Abstract 1170 Neonatology: Clinical Studies in the Premature Infant Platform, Tuesday, 5/4

Late-onset neonatal sepsis is a major cause of morbidity and mortality, and an earlier diagnosis should improve therapy of this potentially catastrophic illness. We hypothesized that abnormal HRV would precede clinical diagnosis of this important neonatal illness. In the University of Virginia NICU, we prospectively and continuously monitored HRV in infants who were at risk for developing late-onset sepsis. We collected and electronically stored RR interval data on study infants. We are reporting on 59 infants for whom HRV data were analyzed 7 days before and 3 days after a culture-proven septic event (35 infants with 38 events) or a randomly selected 10 day period in control infants who had no clinical suspicion of illness or cultures obtained (24 infants with 25 "pseudoevents"). Abnormal HRV characterized by reduced baseline variability and subclinical, short-lived decelerations in heart rate preceded the clinical diagnosis of sepsis. Conventional time- and frequency-domain measures of HRV did not change, and we developed novel measures of HRV that detect this abnormality. One of these HRV measures, skewness of the normalized RR intervals, changed 12 to 24 hours before the clinical diagnosis of sepsis. The figure shows the time course of this HRV measure. The time labeled 0 was when the positive blood culture was obtained (event) or was randomly assigned (control). Data points summarize 12 hour epochs ending at the time value on the abscissa. An arrow marks the epoch ending at time 0; bars are S.E.M. Differences were significant over the two 12 hour epochs before the event.

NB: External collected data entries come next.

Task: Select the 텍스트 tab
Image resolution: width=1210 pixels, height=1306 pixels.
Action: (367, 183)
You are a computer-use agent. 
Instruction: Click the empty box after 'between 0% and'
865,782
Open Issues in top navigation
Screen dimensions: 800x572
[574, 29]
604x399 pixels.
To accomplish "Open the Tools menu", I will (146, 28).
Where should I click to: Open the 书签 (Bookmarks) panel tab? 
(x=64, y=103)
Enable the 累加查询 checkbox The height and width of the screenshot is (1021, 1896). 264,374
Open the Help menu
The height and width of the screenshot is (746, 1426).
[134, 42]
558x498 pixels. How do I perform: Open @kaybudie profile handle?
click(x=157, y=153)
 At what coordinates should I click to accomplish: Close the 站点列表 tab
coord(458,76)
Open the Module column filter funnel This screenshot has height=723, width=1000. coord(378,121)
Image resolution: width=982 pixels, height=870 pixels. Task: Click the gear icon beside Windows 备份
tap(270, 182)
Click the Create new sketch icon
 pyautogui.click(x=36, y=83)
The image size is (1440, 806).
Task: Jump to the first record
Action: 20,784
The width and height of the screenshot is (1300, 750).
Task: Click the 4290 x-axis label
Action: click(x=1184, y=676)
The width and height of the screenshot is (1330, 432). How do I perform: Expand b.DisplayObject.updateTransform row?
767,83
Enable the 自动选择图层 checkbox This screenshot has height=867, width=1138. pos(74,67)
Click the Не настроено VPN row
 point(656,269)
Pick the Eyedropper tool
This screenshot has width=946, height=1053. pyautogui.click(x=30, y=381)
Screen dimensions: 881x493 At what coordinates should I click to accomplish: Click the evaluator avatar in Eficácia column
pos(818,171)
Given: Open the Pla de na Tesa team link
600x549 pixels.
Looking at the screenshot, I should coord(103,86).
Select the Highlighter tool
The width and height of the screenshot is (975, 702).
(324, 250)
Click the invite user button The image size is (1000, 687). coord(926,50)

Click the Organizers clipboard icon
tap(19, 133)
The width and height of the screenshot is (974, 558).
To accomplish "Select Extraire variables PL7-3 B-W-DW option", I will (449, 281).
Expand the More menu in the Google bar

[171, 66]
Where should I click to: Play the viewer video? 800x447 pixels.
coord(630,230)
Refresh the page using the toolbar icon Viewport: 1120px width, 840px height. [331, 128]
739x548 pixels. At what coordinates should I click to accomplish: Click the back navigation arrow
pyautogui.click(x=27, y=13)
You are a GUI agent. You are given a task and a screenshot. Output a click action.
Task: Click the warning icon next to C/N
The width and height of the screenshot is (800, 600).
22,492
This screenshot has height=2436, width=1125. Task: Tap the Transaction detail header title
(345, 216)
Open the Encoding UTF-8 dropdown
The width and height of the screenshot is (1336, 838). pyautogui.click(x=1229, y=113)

Severity of illness as measured by SNAP and NTISS scores were higher for the septic infants but did not change before the clinical diagnosis of sepsis. Thus we have found that the clinical diagnosis of sepsis is preceded by abnormal HRV. We have developed new measures of HRV that detect the abnormality 12-24 hours before the clinical diagnosis of culture-proven neonatal sepsis. Funded by the University of Virginia Children's Medical Center and Virginia Center for Innovative Technology.